### Texto proporcionado:
__________

Lorenza Böttner. Colección privada (gentileza del Württembergischer Kunstverein Stuttgart, en el contexto de la exposición Réquiem por la norma)

Tanto los problemas de financiamiento como los de validación entre los entendidos se solucionaron cuando Paul B. Preciado fue nombrado curador de documenta 14, el prestigioso encuentro alemán de arte que tiene lugar en Kassel, y que por primera vez en 2017 se realizó también en Atenas. “El proyecto fue acogido con entusiasmo por su director, Adam Szymczyk, y después por todo el equipo de asistentes que colaboraron conmigo para preparar la exposición —cuenta—. Mi reto, entonces, fue articular una narración, un relato curatorial que restaurara la posibilidad de que el trabajo de Lorenza fuera entendido como arte, arte performativo, pintura, fotografía; no como terapia ocupacional de una persona supuestamente discapacitada”.

En paralelo, Preciado fue reconstruyendo la vida de Böttner, y así encontró un número de la revista Mampato de noviembre de 1973 —editada entonces por Isabel Allende—, en el que se publicó una nota sobre ella titulada “Un muchacho ejemplar”. “(Ernst) apareció un día en la oficina a entregar sus dibujos como colaboración a la revista. Estaba de paso en Santiago con su mamá, ya que en pocos días más tomaría un avión que lo llevaría a Alemania”, se lee en el texto, donde se apunta que por entonces cursaba octavo básico en el Colegio Alemán de Punta Arenas. Ese viaje, con el que pretendía acceder a terapias especializadas, fue un trayecto sin retorno: Lorenza Böttner volvió a Chile apenas un par de veces, de manera muy breve, antes de morir.

__________

### Consigna 1:
Imprime del texto sobre Lorenza Böttner el fragmento que va desde "En paralelo, Preciado" hasta "antes de morir.", ambos incluidos.
### Consigna 2:
Según el texto sobre Lorenza Böttner, ¿quién editaba la revista Mampato en noviembre de 1973?

__________

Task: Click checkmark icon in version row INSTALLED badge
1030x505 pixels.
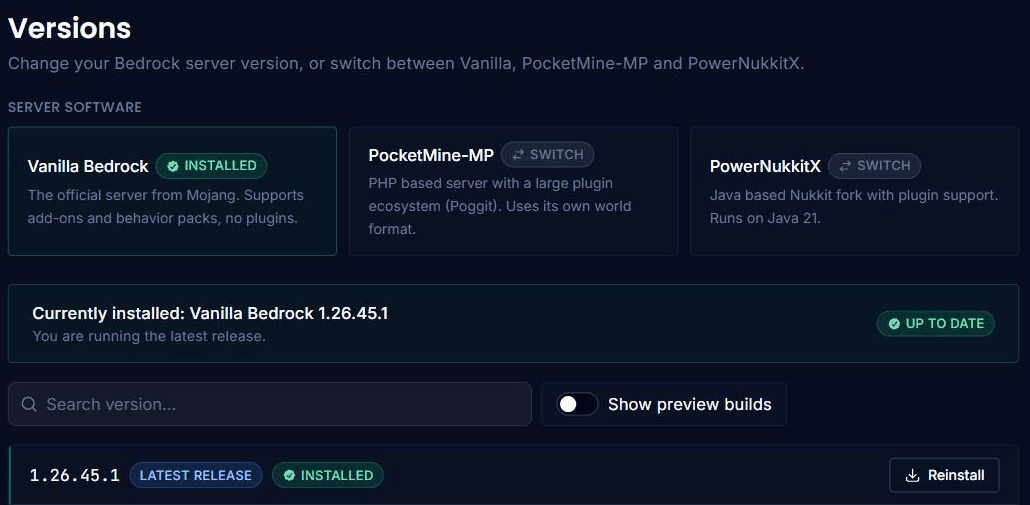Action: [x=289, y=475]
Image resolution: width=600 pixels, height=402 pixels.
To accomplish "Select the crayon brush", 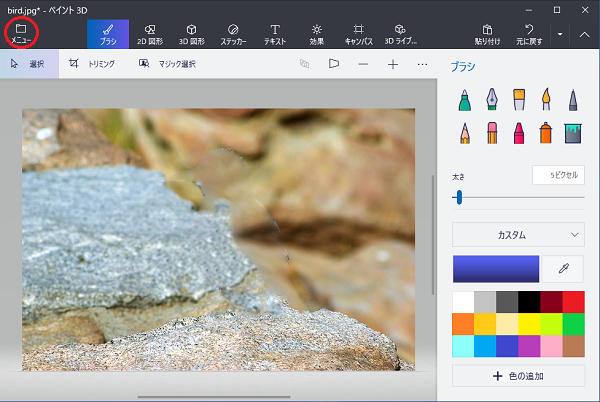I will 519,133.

__________

### Resultado 1:
En paralelo, Preciado fue reconstruyendo la vida de Böttner, y así encontró un número de la revista Mampato de noviembre de 1973 —editada entonces por Isabel Allende—, en el que se publicó una nota sobre ella titulada “Un muchacho ejemplar”. “(Ernst) apareció un día en la oficina a entregar sus dibujos como colaboración a la revista. Estaba de paso en Santiago con su mamá, ya que en pocos días más tomaría un avión que lo llevaría a Alemania”, se lee en el texto, donde se apunta que por entonces cursaba octavo básico en el Colegio Alemán de Punta Arenas. Ese viaje, con el que pretendía acceder a terapias especializadas, fue un trayecto sin retorno: Lorenza Böttner volvió a Chile apenas un par de veces, de manera muy breve, antes de morir.

### Resultado 2:
Isabel Allende.